• **About this exercise**: Retype every entry precisely and keep each line whole.

• **Input data**:
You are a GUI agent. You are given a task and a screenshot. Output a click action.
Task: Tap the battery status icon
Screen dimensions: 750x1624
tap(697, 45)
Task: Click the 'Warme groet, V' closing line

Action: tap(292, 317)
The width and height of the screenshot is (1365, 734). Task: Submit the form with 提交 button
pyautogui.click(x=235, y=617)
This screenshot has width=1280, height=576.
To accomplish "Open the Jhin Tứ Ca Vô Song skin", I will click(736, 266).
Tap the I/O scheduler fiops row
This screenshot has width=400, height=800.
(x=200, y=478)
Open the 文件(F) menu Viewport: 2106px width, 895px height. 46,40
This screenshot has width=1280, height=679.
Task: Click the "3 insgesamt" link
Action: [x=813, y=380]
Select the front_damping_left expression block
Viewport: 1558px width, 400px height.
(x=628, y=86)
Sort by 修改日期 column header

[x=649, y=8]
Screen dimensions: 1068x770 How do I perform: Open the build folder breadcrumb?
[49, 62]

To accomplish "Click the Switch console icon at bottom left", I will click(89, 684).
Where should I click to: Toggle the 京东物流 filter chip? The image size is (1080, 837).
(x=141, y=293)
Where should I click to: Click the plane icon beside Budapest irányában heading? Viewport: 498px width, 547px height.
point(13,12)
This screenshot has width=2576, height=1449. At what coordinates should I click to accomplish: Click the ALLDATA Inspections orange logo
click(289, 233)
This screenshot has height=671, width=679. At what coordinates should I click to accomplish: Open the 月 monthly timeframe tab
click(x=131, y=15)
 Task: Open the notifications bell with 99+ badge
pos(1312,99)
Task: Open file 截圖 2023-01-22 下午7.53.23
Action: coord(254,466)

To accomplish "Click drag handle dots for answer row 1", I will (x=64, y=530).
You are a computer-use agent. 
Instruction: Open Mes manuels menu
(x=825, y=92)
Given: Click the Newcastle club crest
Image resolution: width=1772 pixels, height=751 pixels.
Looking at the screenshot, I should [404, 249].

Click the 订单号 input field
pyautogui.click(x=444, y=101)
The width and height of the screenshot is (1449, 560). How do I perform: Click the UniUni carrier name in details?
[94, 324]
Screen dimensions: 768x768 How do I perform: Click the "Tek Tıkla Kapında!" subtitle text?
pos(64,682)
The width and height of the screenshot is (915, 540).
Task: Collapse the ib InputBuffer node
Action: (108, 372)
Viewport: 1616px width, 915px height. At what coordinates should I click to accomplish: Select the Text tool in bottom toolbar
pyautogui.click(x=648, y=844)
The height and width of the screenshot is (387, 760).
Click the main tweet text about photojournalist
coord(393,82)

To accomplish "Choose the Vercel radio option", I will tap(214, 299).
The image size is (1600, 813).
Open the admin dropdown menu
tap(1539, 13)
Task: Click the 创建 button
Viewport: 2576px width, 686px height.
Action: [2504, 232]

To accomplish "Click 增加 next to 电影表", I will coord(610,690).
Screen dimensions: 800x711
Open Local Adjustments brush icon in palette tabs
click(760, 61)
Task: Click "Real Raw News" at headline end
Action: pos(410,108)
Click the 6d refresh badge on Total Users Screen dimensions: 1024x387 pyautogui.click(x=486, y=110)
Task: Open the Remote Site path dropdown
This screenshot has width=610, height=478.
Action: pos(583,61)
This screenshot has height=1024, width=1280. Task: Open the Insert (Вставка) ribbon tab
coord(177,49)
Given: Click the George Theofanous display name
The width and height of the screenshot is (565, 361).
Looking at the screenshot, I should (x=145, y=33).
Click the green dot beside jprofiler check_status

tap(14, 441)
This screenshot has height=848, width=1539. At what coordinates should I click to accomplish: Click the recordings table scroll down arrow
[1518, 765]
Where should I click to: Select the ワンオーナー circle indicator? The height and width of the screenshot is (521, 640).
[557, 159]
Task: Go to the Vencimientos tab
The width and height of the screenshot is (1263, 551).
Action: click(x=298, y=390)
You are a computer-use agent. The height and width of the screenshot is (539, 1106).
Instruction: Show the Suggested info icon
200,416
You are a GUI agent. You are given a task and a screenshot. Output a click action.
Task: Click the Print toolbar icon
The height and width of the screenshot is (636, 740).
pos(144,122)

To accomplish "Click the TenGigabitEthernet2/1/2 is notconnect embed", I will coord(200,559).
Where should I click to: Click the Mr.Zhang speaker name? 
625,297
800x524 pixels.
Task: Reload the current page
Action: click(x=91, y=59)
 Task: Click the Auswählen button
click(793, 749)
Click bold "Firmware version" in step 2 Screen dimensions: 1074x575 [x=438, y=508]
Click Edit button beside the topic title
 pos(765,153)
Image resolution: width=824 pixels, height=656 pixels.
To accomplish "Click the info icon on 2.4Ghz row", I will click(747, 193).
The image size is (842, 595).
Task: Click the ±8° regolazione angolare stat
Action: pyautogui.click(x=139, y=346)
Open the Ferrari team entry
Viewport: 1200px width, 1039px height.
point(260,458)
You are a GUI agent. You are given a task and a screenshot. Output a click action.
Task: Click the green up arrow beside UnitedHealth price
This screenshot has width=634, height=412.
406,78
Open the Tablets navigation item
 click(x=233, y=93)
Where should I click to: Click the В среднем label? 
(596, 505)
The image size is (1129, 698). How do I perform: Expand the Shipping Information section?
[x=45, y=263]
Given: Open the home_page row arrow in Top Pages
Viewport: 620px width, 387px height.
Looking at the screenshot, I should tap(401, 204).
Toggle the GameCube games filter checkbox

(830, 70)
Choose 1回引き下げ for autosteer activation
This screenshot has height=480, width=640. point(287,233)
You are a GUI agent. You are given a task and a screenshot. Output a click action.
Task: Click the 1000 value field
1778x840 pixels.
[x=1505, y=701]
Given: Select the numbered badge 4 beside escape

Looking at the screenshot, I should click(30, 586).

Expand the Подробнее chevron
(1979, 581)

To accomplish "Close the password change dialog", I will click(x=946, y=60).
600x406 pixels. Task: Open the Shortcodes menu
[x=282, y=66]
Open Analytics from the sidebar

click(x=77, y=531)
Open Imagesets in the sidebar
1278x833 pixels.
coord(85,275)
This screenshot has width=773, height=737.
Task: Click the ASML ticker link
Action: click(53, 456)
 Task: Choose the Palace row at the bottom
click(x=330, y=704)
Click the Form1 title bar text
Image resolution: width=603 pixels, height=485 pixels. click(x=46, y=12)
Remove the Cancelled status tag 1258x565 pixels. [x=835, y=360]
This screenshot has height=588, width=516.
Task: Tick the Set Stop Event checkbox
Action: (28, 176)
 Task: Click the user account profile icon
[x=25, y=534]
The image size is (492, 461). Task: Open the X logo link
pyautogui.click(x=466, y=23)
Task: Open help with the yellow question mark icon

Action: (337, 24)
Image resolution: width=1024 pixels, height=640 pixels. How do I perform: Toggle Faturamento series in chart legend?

• **Task result**:
You are a GUI agent. You are given a task and a screenshot. Output a click action.
Task: Tap the battery status icon
Screen dimensions: 750x1624
tap(697, 45)
Task: Click the 'Warme groet, V' closing line

Action: tap(292, 317)
The width and height of the screenshot is (1365, 734). Task: Submit the form with 提交 button
pyautogui.click(x=235, y=617)
This screenshot has width=1280, height=576.
To accomplish "Open the Jhin Tứ Ca Vô Song skin", I will click(736, 266).
Tap the I/O scheduler fiops row
This screenshot has width=400, height=800.
(x=200, y=478)
Open the 文件(F) menu Viewport: 2106px width, 895px height. 46,40
This screenshot has width=1280, height=679.
Task: Click the "3 insgesamt" link
Action: [x=813, y=380]
Select the front_damping_left expression block
Viewport: 1558px width, 400px height.
(x=628, y=86)
Sort by 修改日期 column header

[x=649, y=8]
Screen dimensions: 1068x770 How do I perform: Open the build folder breadcrumb?
[49, 62]

To accomplish "Click the Switch console icon at bottom left", I will click(89, 684).
Where should I click to: Toggle the 京东物流 filter chip? The image size is (1080, 837).
(x=141, y=293)
Where should I click to: Click the plane icon beside Budapest irányában heading? Viewport: 498px width, 547px height.
point(13,12)
This screenshot has width=2576, height=1449. At what coordinates should I click to accomplish: Click the ALLDATA Inspections orange logo
click(289, 233)
This screenshot has height=671, width=679. At what coordinates should I click to accomplish: Open the 月 monthly timeframe tab
click(x=131, y=15)
 Task: Open the notifications bell with 99+ badge
pos(1312,99)
Task: Open file 截圖 2023-01-22 下午7.53.23
Action: coord(254,466)

To accomplish "Click drag handle dots for answer row 1", I will (x=64, y=530).
You are a computer-use agent. 
Instruction: Open Mes manuels menu
(x=825, y=92)
Given: Click the Newcastle club crest
Image resolution: width=1772 pixels, height=751 pixels.
Looking at the screenshot, I should [404, 249].

Click the 订单号 input field
pyautogui.click(x=444, y=101)
The width and height of the screenshot is (1449, 560). How do I perform: Click the UniUni carrier name in details?
[94, 324]
Screen dimensions: 768x768 How do I perform: Click the "Tek Tıkla Kapında!" subtitle text?
pos(64,682)
The width and height of the screenshot is (915, 540).
Task: Collapse the ib InputBuffer node
Action: (108, 372)
Viewport: 1616px width, 915px height. At what coordinates should I click to accomplish: Select the Text tool in bottom toolbar
pyautogui.click(x=648, y=844)
The height and width of the screenshot is (387, 760).
Click the main tweet text about photojournalist
coord(393,82)

To accomplish "Choose the Vercel radio option", I will tap(214, 299).
The image size is (1600, 813).
Open the admin dropdown menu
tap(1539, 13)
Task: Click the 创建 button
Viewport: 2576px width, 686px height.
Action: [2504, 232]

To accomplish "Click 增加 next to 电影表", I will coord(610,690).
Screen dimensions: 800x711
Open Local Adjustments brush icon in palette tabs
click(760, 61)
Task: Click "Real Raw News" at headline end
Action: pos(410,108)
Click the 6d refresh badge on Total Users Screen dimensions: 1024x387 pyautogui.click(x=486, y=110)
Task: Open the Remote Site path dropdown
This screenshot has width=610, height=478.
Action: pos(583,61)
This screenshot has height=1024, width=1280. Task: Open the Insert (Вставка) ribbon tab
coord(177,49)
Given: Click the George Theofanous display name
The width and height of the screenshot is (565, 361).
Looking at the screenshot, I should (x=145, y=33).
Click the green dot beside jprofiler check_status

tap(14, 441)
This screenshot has height=848, width=1539. At what coordinates should I click to accomplish: Click the recordings table scroll down arrow
[1518, 765]
Where should I click to: Select the ワンオーナー circle indicator? The height and width of the screenshot is (521, 640).
[557, 159]
Task: Go to the Vencimientos tab
The width and height of the screenshot is (1263, 551).
Action: click(x=298, y=390)
You are a computer-use agent. The height and width of the screenshot is (539, 1106).
Instruction: Show the Suggested info icon
200,416
You are a GUI agent. You are given a task and a screenshot. Output a click action.
Task: Click the Print toolbar icon
The height and width of the screenshot is (636, 740).
pos(144,122)

To accomplish "Click the TenGigabitEthernet2/1/2 is notconnect embed", I will coord(200,559).
Where should I click to: Click the Mr.Zhang speaker name? 
625,297
800x524 pixels.
Task: Reload the current page
Action: click(x=91, y=59)
 Task: Click the Auswählen button
click(793, 749)
Click bold "Firmware version" in step 2 Screen dimensions: 1074x575 [x=438, y=508]
Click Edit button beside the topic title
 pos(765,153)
Image resolution: width=824 pixels, height=656 pixels.
To accomplish "Click the info icon on 2.4Ghz row", I will click(747, 193).
The image size is (842, 595).
Task: Click the ±8° regolazione angolare stat
Action: pyautogui.click(x=139, y=346)
Open the Ferrari team entry
Viewport: 1200px width, 1039px height.
point(260,458)
You are a GUI agent. You are given a task and a screenshot. Output a click action.
Task: Click the green up arrow beside UnitedHealth price
This screenshot has width=634, height=412.
406,78
Open the Tablets navigation item
 click(x=233, y=93)
Where should I click to: Click the В среднем label? 
(596, 505)
The image size is (1129, 698). How do I perform: Expand the Shipping Information section?
[x=45, y=263]
Given: Open the home_page row arrow in Top Pages
Viewport: 620px width, 387px height.
Looking at the screenshot, I should tap(401, 204).
Toggle the GameCube games filter checkbox

(830, 70)
Choose 1回引き下げ for autosteer activation
This screenshot has height=480, width=640. point(287,233)
You are a GUI agent. You are given a task and a screenshot. Output a click action.
Task: Click the 1000 value field
1778x840 pixels.
[x=1505, y=701]
Given: Select the numbered badge 4 beside escape

Looking at the screenshot, I should click(30, 586).

Expand the Подробнее chevron
(1979, 581)

To accomplish "Close the password change dialog", I will click(x=946, y=60).
600x406 pixels. Task: Open the Shortcodes menu
[x=282, y=66]
Open Analytics from the sidebar

click(x=77, y=531)
Open Imagesets in the sidebar
1278x833 pixels.
coord(85,275)
This screenshot has width=773, height=737.
Task: Click the ASML ticker link
Action: click(53, 456)
 Task: Choose the Palace row at the bottom
click(x=330, y=704)
Click the Form1 title bar text
Image resolution: width=603 pixels, height=485 pixels. click(x=46, y=12)
Remove the Cancelled status tag 1258x565 pixels. [x=835, y=360]
This screenshot has height=588, width=516.
Task: Tick the Set Stop Event checkbox
Action: (28, 176)
 Task: Click the user account profile icon
[x=25, y=534]
The image size is (492, 461). Task: Open the X logo link
pyautogui.click(x=466, y=23)
Task: Open help with the yellow question mark icon

Action: (337, 24)
Image resolution: width=1024 pixels, height=640 pixels. How do I perform: Toggle Faturamento series in chart legend?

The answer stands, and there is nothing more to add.